“Here Æschylus lies, from his Athenian home

Remote, ’neath Gela’s wheat-producing loam.

How brave in battle was Euphorion’s son

The long-haired Mede can tell that fled from Marathon.”

With regard to the great merits of Æschylus both as a poet and as the creator of the tragic stage, there is but one testimony among the writers of antiquity. He not only introduced, as we have elsewhere stated, a second, and afterwards a third actor—without which there was no scope for the proper representation of an action—but he made the greatest improvements in the whole machinery and decorations of the stage, gave dignity to the actors by a minute attention to their masks, dresses, and buskins,[8] besides attending specially to the graceful culture of the dance, according to the testimony of Athenæus above quoted. As a dramatist he is distinguished by peculiar loftiness of conception and grandeur of phraseology. His style is sometimes harsh and abrupt, but it is always manly and vigorous; his metaphors are bold and striking, with something at times almost oriental in their cast; and, though not free from the offence of mixing incongruous metaphors—the natural sin of an imagination at once fearless and fertile—I do not think he can be fairly charged with turgidity and bombast; for, as Aristophanes remarks, in the Frogs, there is a superhuman grandeur about his characters which demands a more than common elevation of phrase.[9] As to the obscurity with which he has been charged, the comparative clearness of those plays which have been most frequently transcribed is a plain indication that this fault proceeds more from the carelessness of stupid copyists, than from confusion of thought or inadequate power of expression in the writer. In some cases, as in the prophecy of Calchas in the opening scene of the Agamemnon, the obscurity is studied and most appropriate. Poetry, like painting, will have its shade. But the great excellence of Æschylus, as a poet, is the bracing tone of thorough manhood, noble morality, and profound piety which pervades his works. Among those who are celebrated by Virgil as walking with Orpheus and Musæus in blissful Elysium—

“Quique pii vates et Phoebo digna locuti,”

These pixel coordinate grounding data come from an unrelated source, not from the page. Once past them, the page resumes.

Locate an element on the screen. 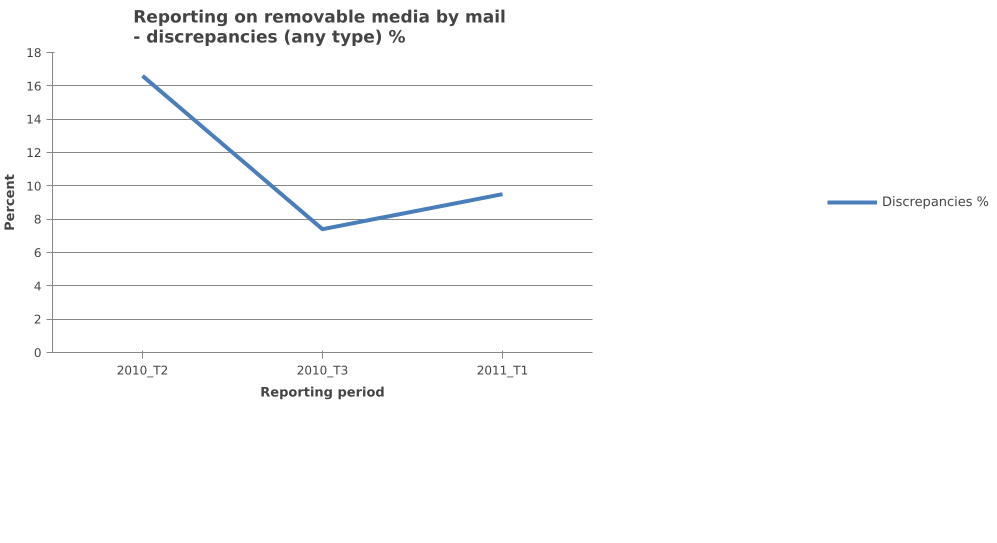 This screenshot has height=543, width=997. y-tick-label: 2 is located at coordinates (38, 320).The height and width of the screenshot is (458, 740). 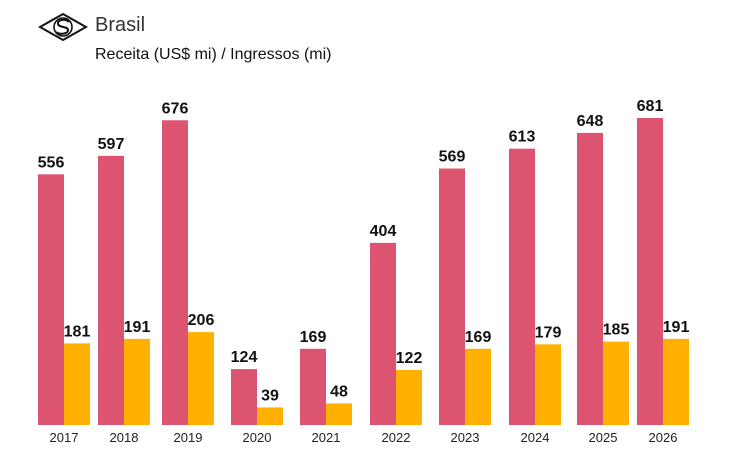 I want to click on ingressos-value-label-2024: 179, so click(x=548, y=332).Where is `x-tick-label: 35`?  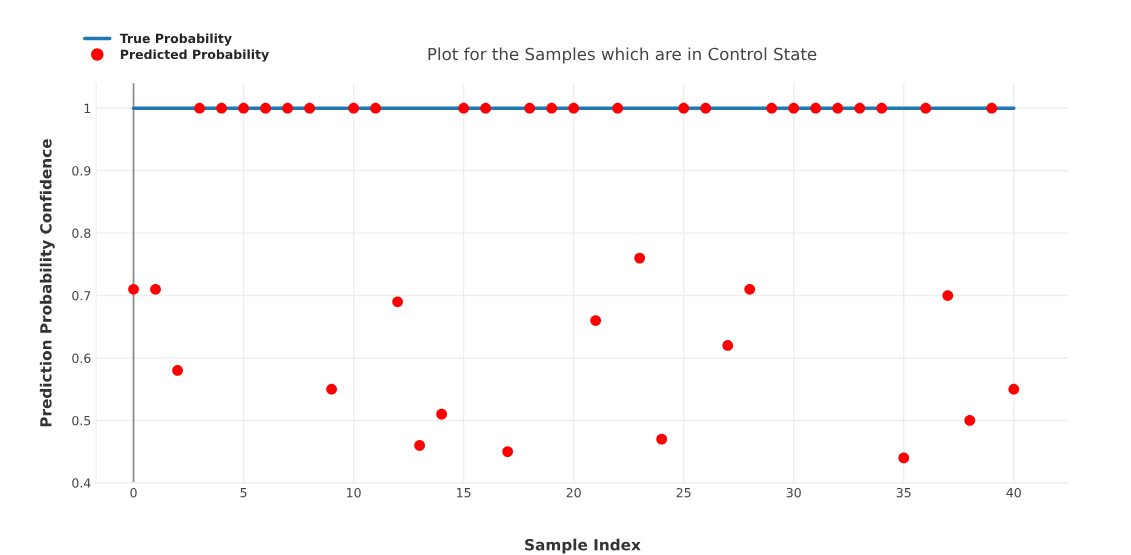 x-tick-label: 35 is located at coordinates (904, 492).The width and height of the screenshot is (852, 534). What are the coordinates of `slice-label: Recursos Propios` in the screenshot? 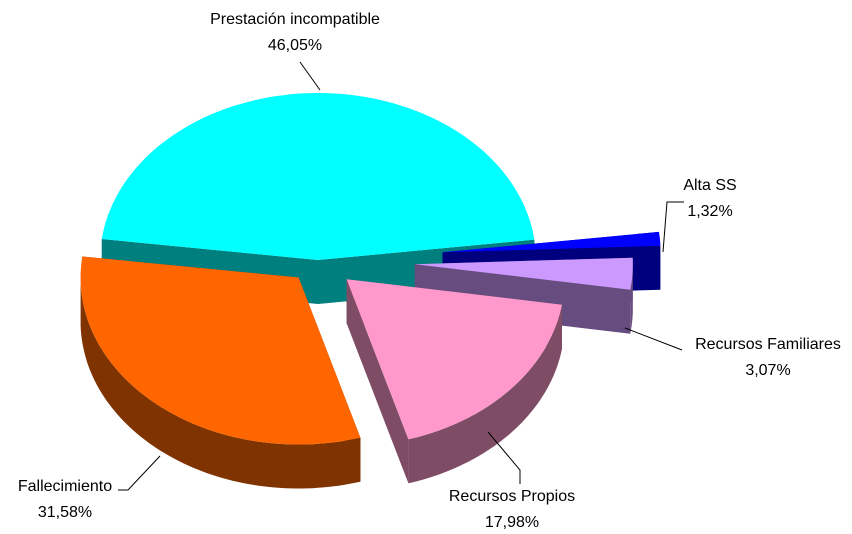 It's located at (512, 496). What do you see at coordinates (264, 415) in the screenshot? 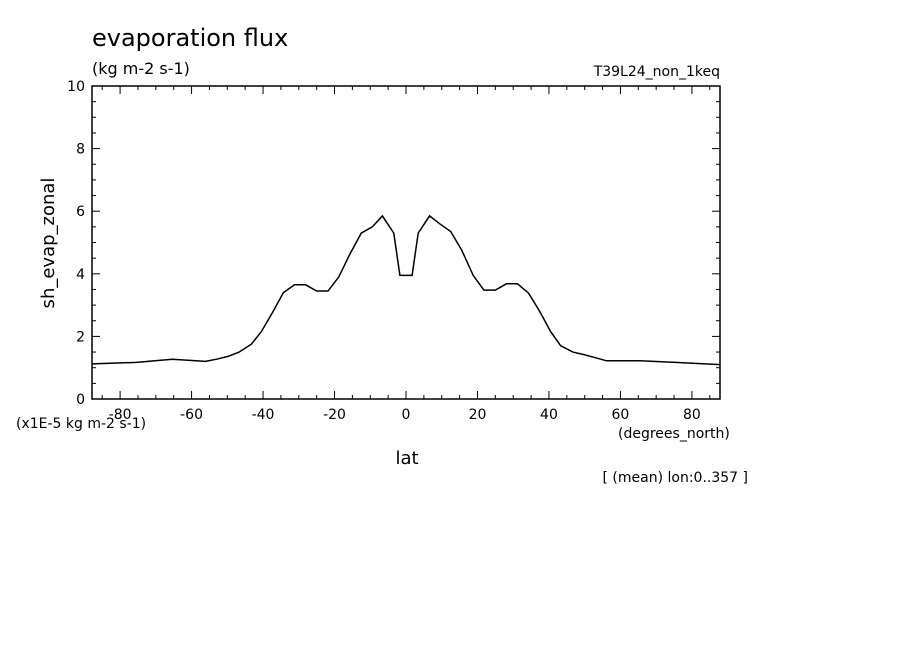
I see `x-tick-label: -40` at bounding box center [264, 415].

the poet of the Eumenides deserves the first rank. There is a tradition current, in various shapes, among the ancient writers that he was brought before the Court of the Areopagus (so nobly eulogised by himself), on the charge of impiety, but that he was acquitted. That the Athenians might have taken offence at the freedom and boldness with which he handled religious, as other topics, is possible, though certainly by no means probable, considering how little of fixed doctrine there was in their imaginative theology; but it is more like the truth, according to the accounts which we have, that the offence which he gave consisted in some purely accidental allusion occurring in one of his plays, to some points that were, or seemed to be connected with the awful Eleusinian mysteries.[10] Certain it is that no writer could be less justly charged with impiety or irreligion. In his writings, religion is the key-note; and the noblest moral sentiments spring everywhere from the profoundest faith in a system of retribution carried on by the various personages of the great celestial aristocracy, of which Jove is the all-powerful and the all-wise head. So sublime, indeed, is the Æschylean theology, that certain modern writers, as if unwilling to think that such pure notions could co-exist with a belief in the popular religion, have concluded that the poet, like Euripides afterwards, must have been a free-thinker; and have imagined that they have found sure indications to this effect in his writings. But, though Æschylus was a Pythagorean (Cic. Tusc. II. 10), we have no proof that the Pythagoreans, any more than their successors, the Platonists, were given to scepticism. The seriousness of a poetic mind like that of Æschylus is, at all times, naturally inclined to faith; and the multiform polytheism of the Greeks was as pliable in the hands of pure men for pure purposes, as in the hands of gross men, to give a delusive ideality to their grossness.[11]